The answer must be an exact copy of every entry.

## TASK INPUTS
---*---
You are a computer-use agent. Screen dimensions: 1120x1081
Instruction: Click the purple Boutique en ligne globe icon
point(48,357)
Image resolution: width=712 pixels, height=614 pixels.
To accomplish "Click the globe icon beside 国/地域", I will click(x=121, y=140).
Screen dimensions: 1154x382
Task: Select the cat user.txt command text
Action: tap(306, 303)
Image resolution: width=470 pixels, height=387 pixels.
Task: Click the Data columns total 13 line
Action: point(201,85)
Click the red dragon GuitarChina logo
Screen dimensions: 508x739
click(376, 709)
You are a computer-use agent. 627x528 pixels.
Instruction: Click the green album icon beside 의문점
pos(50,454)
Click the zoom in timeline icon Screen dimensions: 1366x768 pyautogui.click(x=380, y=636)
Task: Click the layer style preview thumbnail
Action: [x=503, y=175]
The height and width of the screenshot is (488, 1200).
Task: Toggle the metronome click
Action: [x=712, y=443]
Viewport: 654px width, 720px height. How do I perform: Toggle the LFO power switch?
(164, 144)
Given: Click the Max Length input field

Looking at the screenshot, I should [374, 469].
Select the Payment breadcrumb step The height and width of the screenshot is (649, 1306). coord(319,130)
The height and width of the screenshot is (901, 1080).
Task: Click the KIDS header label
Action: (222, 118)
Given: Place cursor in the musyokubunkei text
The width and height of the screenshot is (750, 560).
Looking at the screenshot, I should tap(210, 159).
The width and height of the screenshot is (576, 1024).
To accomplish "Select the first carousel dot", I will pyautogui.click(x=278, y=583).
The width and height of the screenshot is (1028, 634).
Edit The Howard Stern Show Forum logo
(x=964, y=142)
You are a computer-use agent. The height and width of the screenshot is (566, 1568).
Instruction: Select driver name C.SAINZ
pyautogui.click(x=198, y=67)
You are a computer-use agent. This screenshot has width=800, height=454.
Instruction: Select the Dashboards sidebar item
---*---
## RESULT BELOW
You are a computer-use agent. Screen dimensions: 1120x1081
Instruction: Click the purple Boutique en ligne globe icon
point(48,357)
Image resolution: width=712 pixels, height=614 pixels.
To accomplish "Click the globe icon beside 国/地域", I will click(x=121, y=140).
Screen dimensions: 1154x382
Task: Select the cat user.txt command text
Action: tap(306, 303)
Image resolution: width=470 pixels, height=387 pixels.
Task: Click the Data columns total 13 line
Action: point(201,85)
Click the red dragon GuitarChina logo
Screen dimensions: 508x739
click(376, 709)
You are a computer-use agent. 627x528 pixels.
Instruction: Click the green album icon beside 의문점
pos(50,454)
Click the zoom in timeline icon Screen dimensions: 1366x768 pyautogui.click(x=380, y=636)
Task: Click the layer style preview thumbnail
Action: [x=503, y=175]
The height and width of the screenshot is (488, 1200).
Task: Toggle the metronome click
Action: [x=712, y=443]
Viewport: 654px width, 720px height. How do I perform: Toggle the LFO power switch?
(164, 144)
Given: Click the Max Length input field

Looking at the screenshot, I should [374, 469].
Select the Payment breadcrumb step The height and width of the screenshot is (649, 1306). coord(319,130)
The height and width of the screenshot is (901, 1080).
Task: Click the KIDS header label
Action: (222, 118)
Given: Place cursor in the musyokubunkei text
The width and height of the screenshot is (750, 560).
Looking at the screenshot, I should tap(210, 159).
The width and height of the screenshot is (576, 1024).
To accomplish "Select the first carousel dot", I will pyautogui.click(x=278, y=583).
The width and height of the screenshot is (1028, 634).
Edit The Howard Stern Show Forum logo
(x=964, y=142)
You are a computer-use agent. The height and width of the screenshot is (566, 1568).
Instruction: Select driver name C.SAINZ
pyautogui.click(x=198, y=67)
You are a computer-use agent. This screenshot has width=800, height=454.
Instruction: Select the Dashboards sidebar item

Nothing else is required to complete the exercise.